Related to weakness 2, what is the performance obtained by a model trained to directly predict the total noise, while keeping the rest of the architecture and training identical?
Please provide more details on the model training, as stated in weakness 3.
How many templates are stored in the visual memory? Is it 3? Do you always keep the first frame in the memory?
In table 4, when running the denoising process multiple times, how was the model trained? Do you just run the model corresponding to "Single forward pass denoising" multiple times, or train a new model in a DDPM style manner? Instead of using the same ViT-B architecture to do repeated denoising, what happens if you use a smaller model (ViT-S or say even small with only a couple of Transformer blocks), but apply it multiple times?
In table 5, what exactly does not doing"NoisePred" correspond to? What is the model architecture in this case?

▸ Work to complete:
A) Answer these from the review questions, one line each:
(i) Which architecture does the text say is used for repeated denoising?
(ii) Which table is cited in the question about "NoisePred"?
(iii) Which weakness is cited in the request for more detail on model training?
B) In one to three sentences, use the review questions to explain why more detail on model training is requested.
C) Reproduce a passage of the review questions exactly. Begin at the words "Please provide more" and stop after "in the memory?".

▸ Provided data:
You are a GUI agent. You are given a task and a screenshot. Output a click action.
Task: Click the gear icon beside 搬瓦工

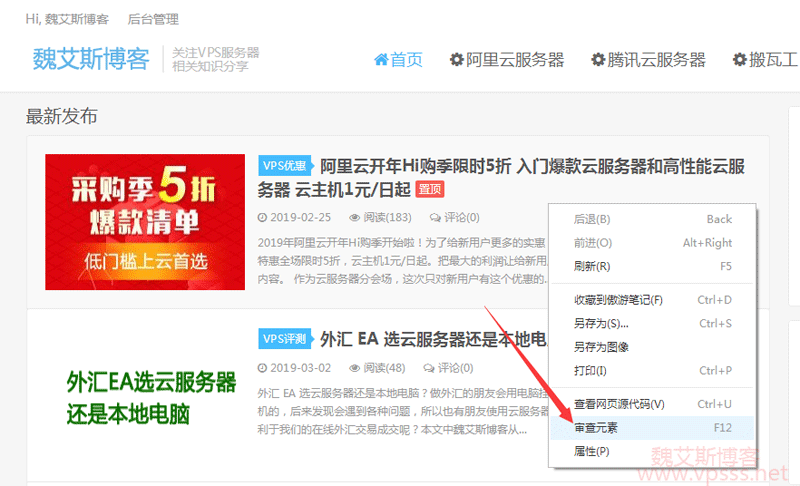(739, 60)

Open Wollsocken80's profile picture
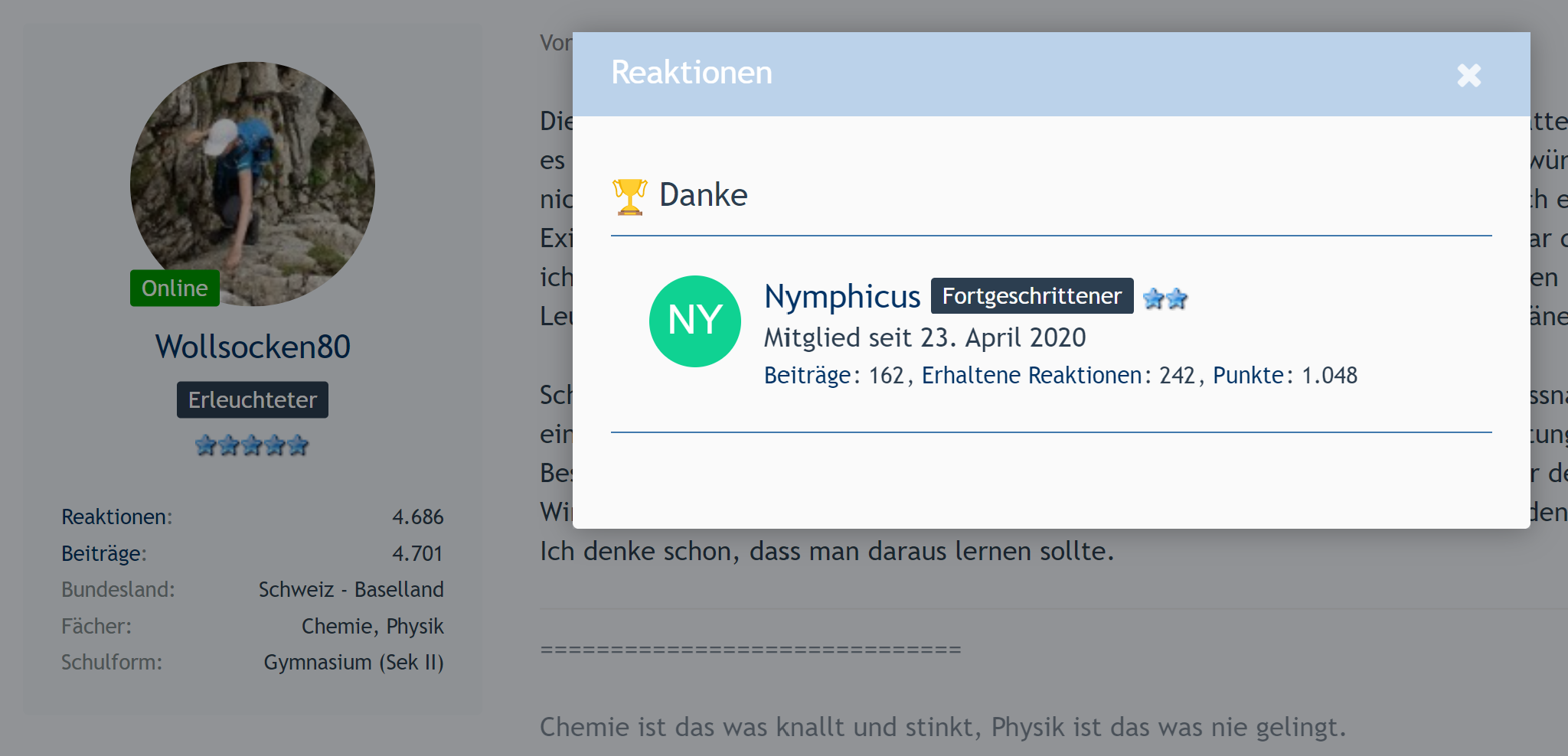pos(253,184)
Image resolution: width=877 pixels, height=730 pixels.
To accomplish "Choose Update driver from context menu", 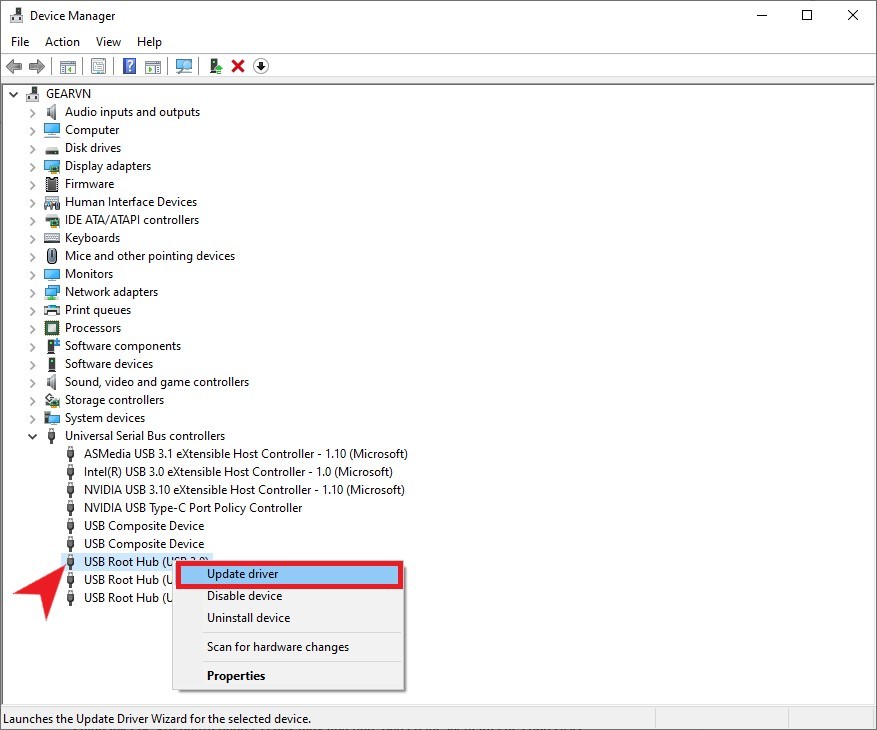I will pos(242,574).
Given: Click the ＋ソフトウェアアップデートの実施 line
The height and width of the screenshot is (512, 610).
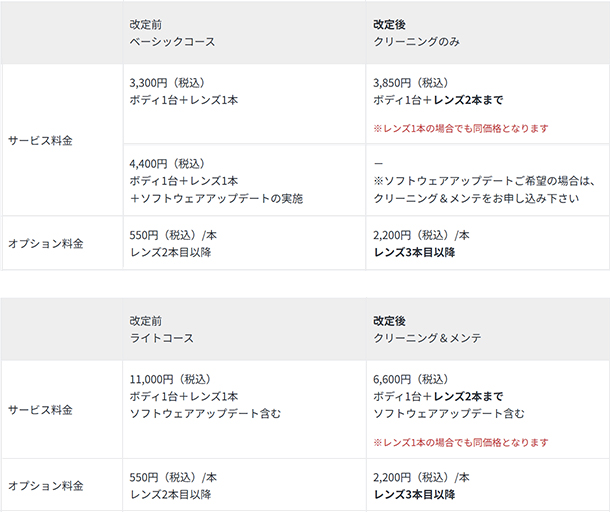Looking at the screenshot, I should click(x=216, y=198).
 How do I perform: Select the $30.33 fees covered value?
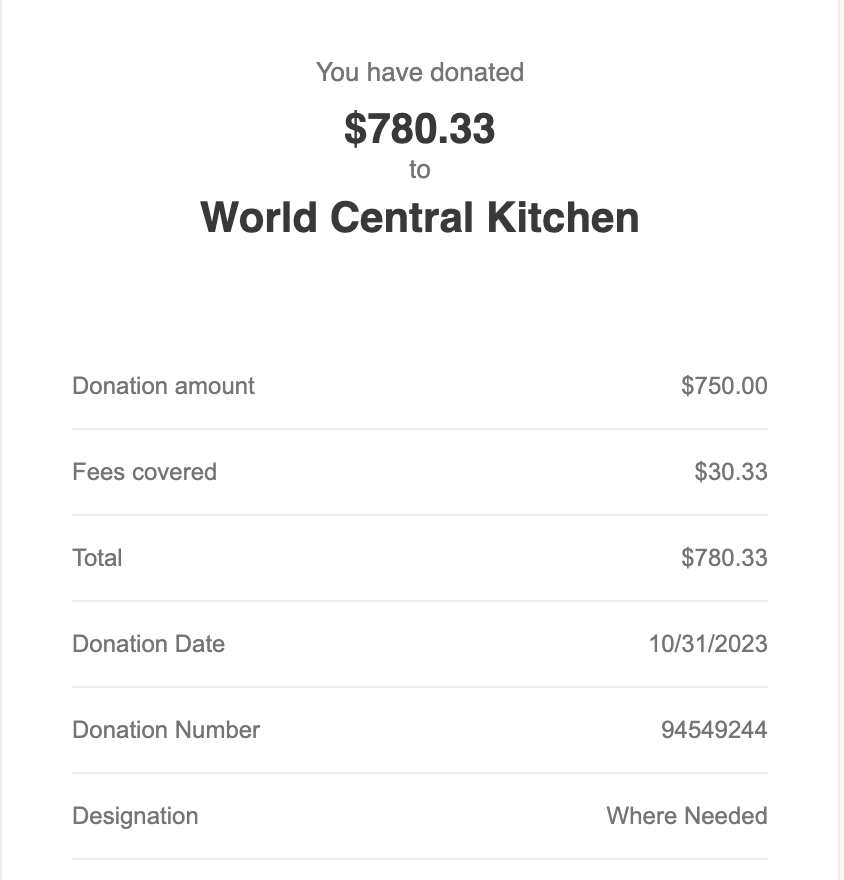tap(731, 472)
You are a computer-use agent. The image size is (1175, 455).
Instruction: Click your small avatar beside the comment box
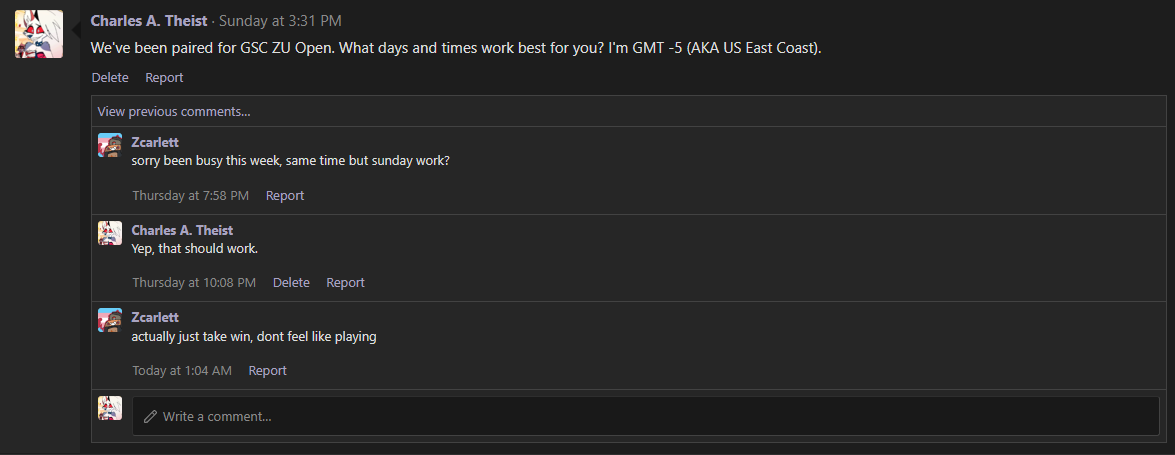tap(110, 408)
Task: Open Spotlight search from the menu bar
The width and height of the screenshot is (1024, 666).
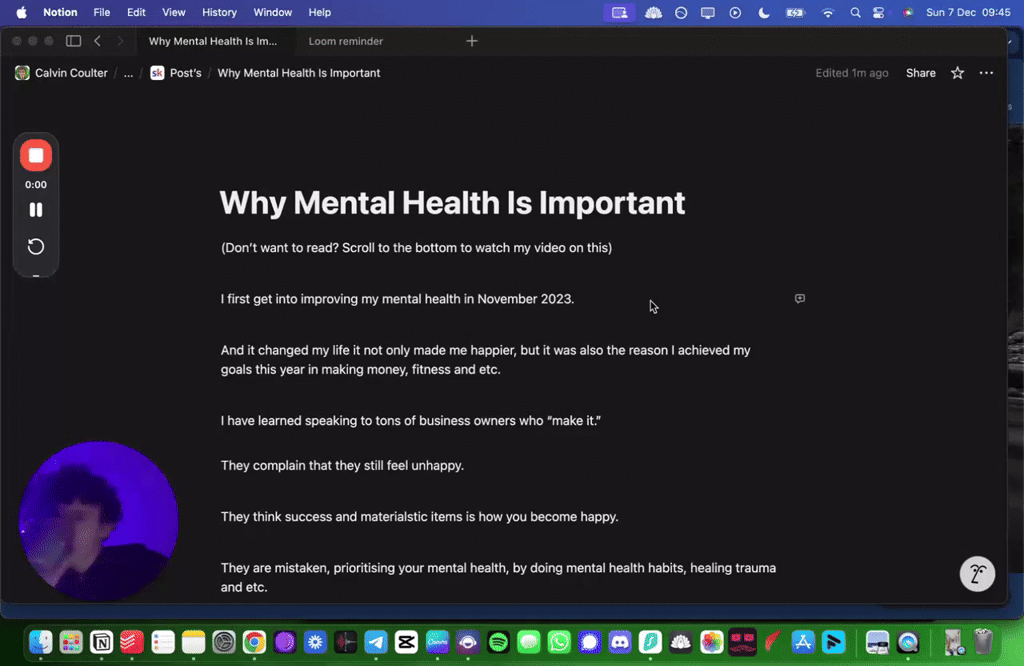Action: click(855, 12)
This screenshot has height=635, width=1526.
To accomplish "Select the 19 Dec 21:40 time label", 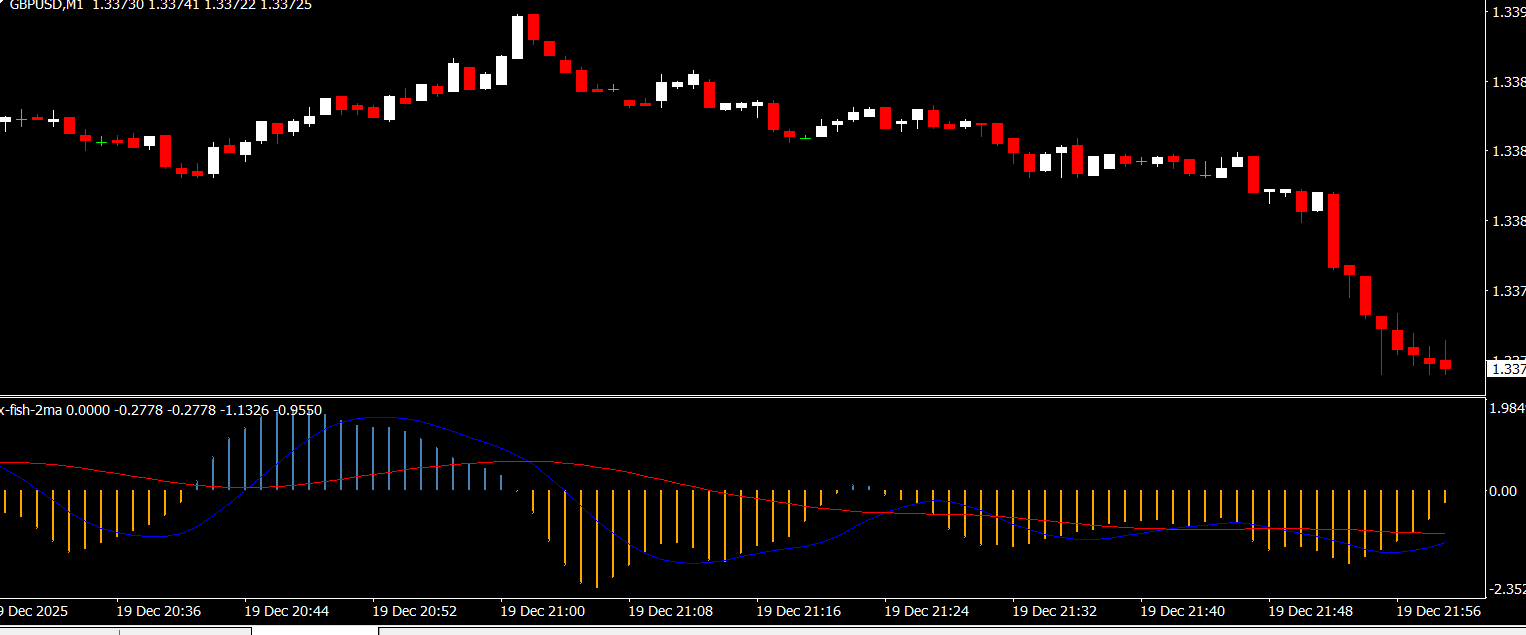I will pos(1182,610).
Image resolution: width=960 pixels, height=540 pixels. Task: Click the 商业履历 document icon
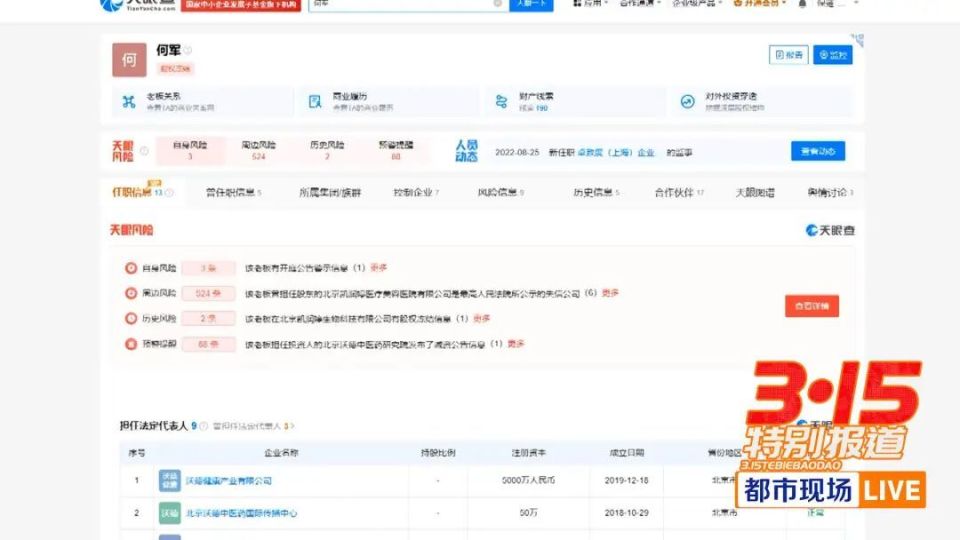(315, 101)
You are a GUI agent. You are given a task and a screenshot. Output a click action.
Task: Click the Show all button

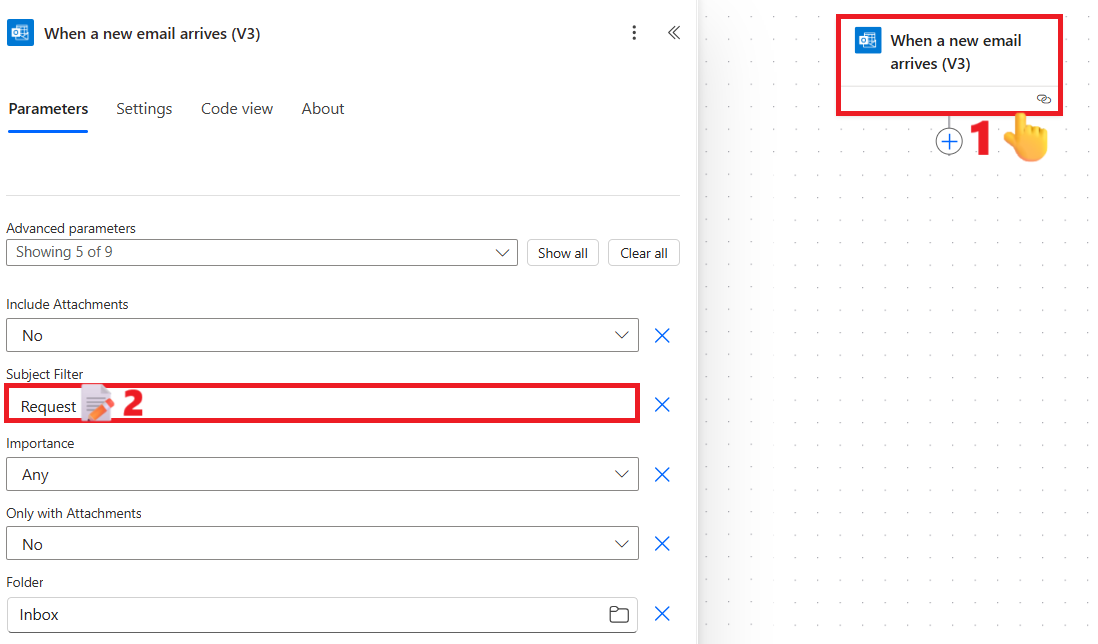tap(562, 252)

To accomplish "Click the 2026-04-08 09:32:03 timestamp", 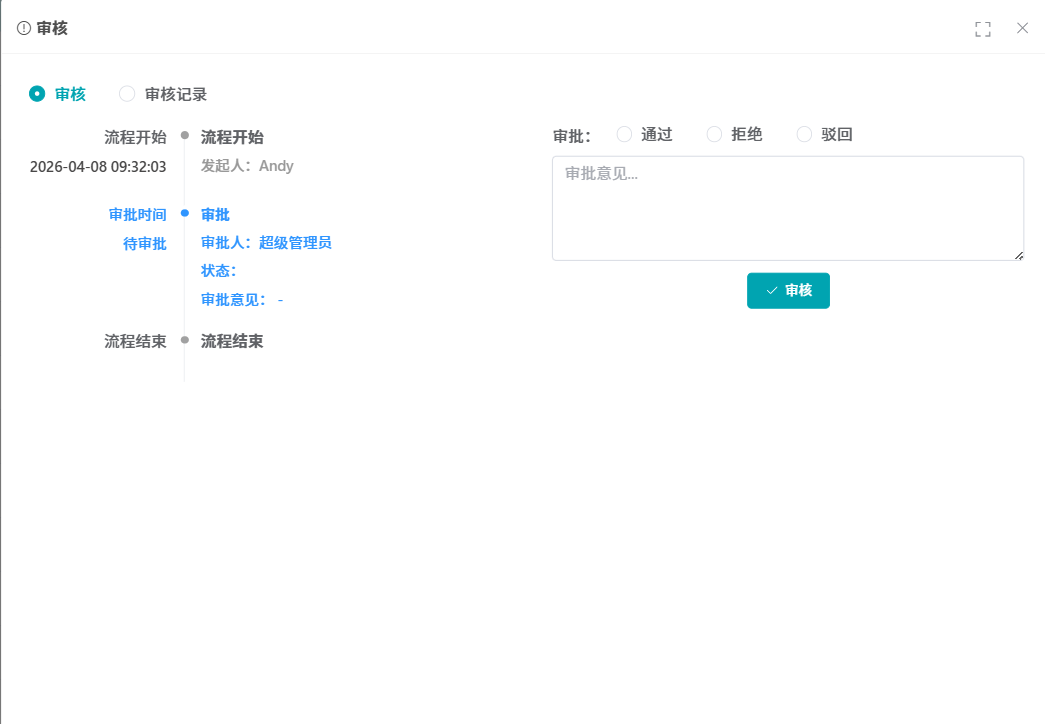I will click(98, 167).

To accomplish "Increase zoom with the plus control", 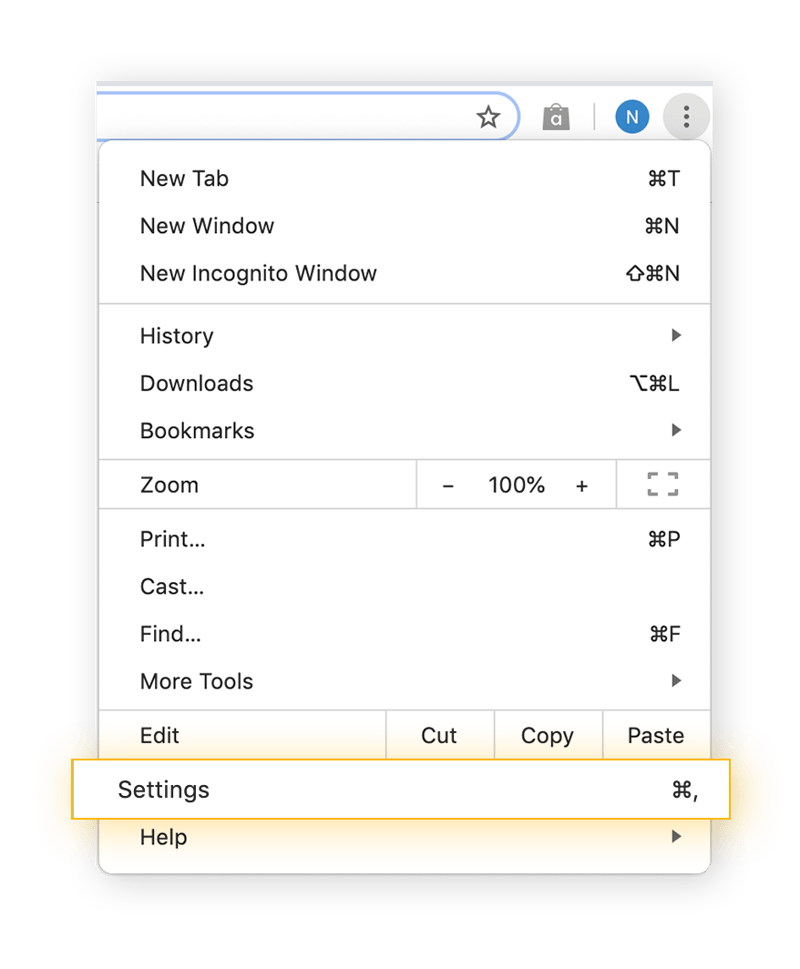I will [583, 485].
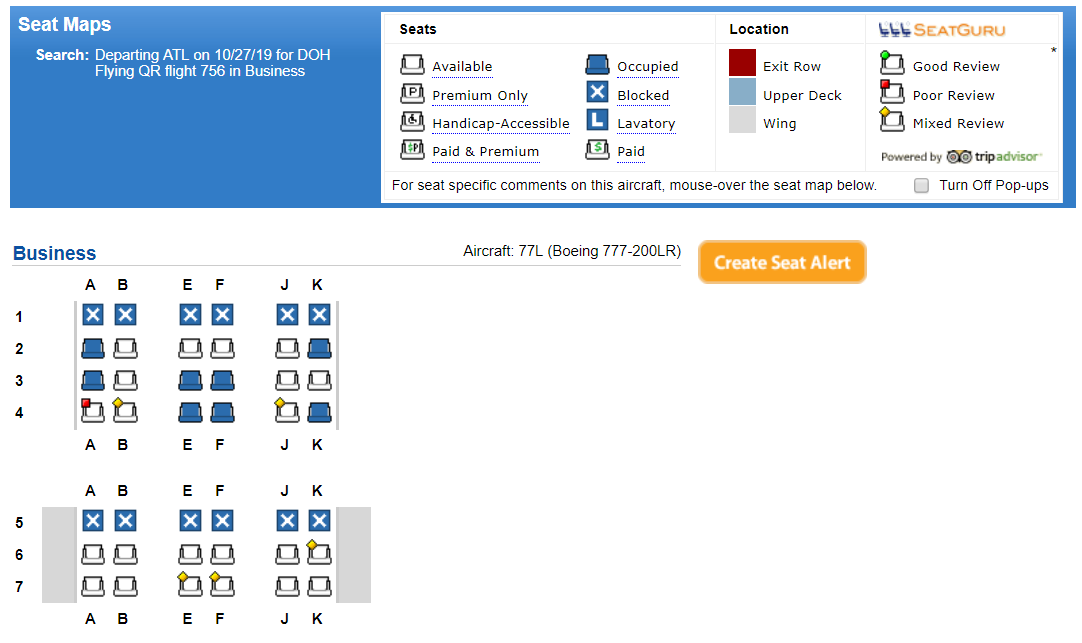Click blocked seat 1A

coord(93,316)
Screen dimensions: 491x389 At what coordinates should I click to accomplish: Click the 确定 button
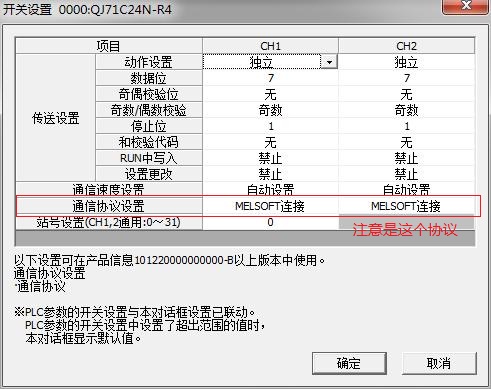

▸ Task responses:
A)
(i) ViT-B
(ii) Table 5
(iii) Weakness 3

B) More detail on model training is requested because the point was already raised as weakness 3. The request follows up on that weakness.

C)
Please provide more details on the model training, as stated in weakness 3.
How many templates are stored in the visual memory? Is it 3? Do you always keep the first frame in the memory?